Staci Sargent’s relationship with NACD officially began in early 2016 when she was introduced to Bob Doman by a close friend who thought that she would be interested in Bob and NACD’s philosophy. Her original interest in finding processes to improve and increase brain function began in 1998 when her 15-year-old sister suffered a traumatic brain injury that left her in a coma for five months. The early days and months following the accident were difficult as doctors gave a bleak prognosis. However, slowly but surely she started to come out of it and then the real work began—rehabilitation. This brilliant, injured 15-year-old learned to crawl, creep and walk again. She learned to speak, read, write and laugh. She graduated High School, earned a certificate in secretarial studies from a technical school, married and now has three beautiful children. Her story is a successful one, but the road was not easy.
Staci says, no one ever explained to us the idea of neuro-plasticity—the brain’s ability to modify its structure and performance in response to its environment. No one ever showed us a developmental profile that could guide us in our efforts to rehabilitate and no one ever expressed the necessity for specific appropriate input to stimulate the brain. Given Staci’s experience with her sister, Bob and NACD’s global approach just makes sense.

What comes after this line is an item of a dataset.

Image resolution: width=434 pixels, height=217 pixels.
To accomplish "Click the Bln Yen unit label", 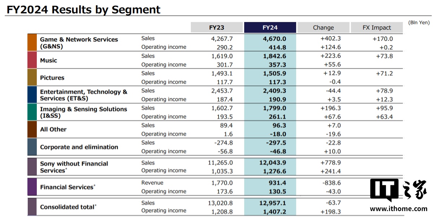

Staci has a unique background, starting in 2004 with her work in China as a English teacher and curriculum developer for high schools and universities, which afforded her the opportunity to understand how language is tied to visual and auditory function. She recently retired from the military after a decade of service as an intelligence analyst. During her time in the Army she served as a Basic Training Drill Sergeant. Her unit was featured in Forbes magazine for breaking with traditional “Army training methods” and engaging in a fundamental rethink about what the people they lead should be able to do. Her Unit engaged in developmental practices that focused on expanding the individuals capacity for complex thought in lieu of rote skills training. Staci feels that NACD applies a similar philosophy and is enthusiastic about the opportunity to join this innovative family of professionals.